- Bahadurpur Location in Uttar Pradesh, India
- Coordinates: 27°16′25″N 79°02′33″E﻿ / ﻿27.27353°N 79.04244°E
- Country: India
- State: Uttar Pradesh
- District: Mainpuri
- Tehsil: Mainpuri

Area
- • Total: 1.49 km^{2} (0.58 sq mi)

Population (2011)
- • Total: 821
- • Density: 551/km^{2} (1,430/sq mi)
- Time zone: UTC+5:30 (IST)

= Bahadurpur, Mainpuri =

Village in Uttar Pradesh, India

Bahadurpur is a village in Mainpuri block of Mainpuri district, Uttar Pradesh. As of 2011, it has a population of 821, in 145 households.

== Demographics ==
As of 2011, Bahadurpur had a population of 821, in 145 households. This population was 51.9% male (426) and 48.1% female (395). The 0-6 age group numbered 139 (76 male and 63 female), or 16.9% of the total population. 52 residents were members of Scheduled Castes, or 6.3% of the total.

The 1981 census recorded Bahadurpur as having a population of 451 people, in 76 households.

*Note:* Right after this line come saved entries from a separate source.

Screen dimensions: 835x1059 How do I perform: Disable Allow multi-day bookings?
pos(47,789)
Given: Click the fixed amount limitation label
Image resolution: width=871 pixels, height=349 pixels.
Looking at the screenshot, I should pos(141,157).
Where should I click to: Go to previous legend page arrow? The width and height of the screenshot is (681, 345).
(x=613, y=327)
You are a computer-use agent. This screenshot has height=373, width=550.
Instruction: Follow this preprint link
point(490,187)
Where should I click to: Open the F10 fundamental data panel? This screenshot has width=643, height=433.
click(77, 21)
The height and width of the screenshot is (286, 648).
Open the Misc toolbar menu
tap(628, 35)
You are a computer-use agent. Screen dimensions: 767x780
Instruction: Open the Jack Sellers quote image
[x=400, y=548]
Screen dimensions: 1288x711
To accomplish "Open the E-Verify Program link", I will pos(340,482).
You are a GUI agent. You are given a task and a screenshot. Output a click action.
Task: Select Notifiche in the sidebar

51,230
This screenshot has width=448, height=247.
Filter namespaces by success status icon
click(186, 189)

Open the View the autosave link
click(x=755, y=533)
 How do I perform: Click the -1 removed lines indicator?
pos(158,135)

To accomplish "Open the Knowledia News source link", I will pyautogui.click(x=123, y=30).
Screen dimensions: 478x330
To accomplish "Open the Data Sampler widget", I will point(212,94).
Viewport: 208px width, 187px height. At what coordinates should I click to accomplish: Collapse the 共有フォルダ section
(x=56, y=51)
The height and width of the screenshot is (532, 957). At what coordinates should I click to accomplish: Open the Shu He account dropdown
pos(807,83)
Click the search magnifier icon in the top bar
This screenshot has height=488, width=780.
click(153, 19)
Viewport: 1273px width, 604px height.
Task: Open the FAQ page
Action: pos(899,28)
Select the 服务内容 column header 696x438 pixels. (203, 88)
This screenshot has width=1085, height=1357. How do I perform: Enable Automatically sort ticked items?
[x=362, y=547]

The 1961 census recorded Bahadurpur as comprising 2 hamlets, with a total population of 294 people (155 male and 139 female), in 57 households and 45 physical houses. The area of the village was given as 402 acres.

== Infrastructure ==
As of 2011, Bahadurpur had 1 primary school; it did not have any healthcare facilities. Drinking water was provided by hand pump and tube well/borehole; there were no public toilets. The village had a post office but no public library; there was at least some access to electricity for residential and agricultural purposes. Streets were made of both kachcha and pakka materials.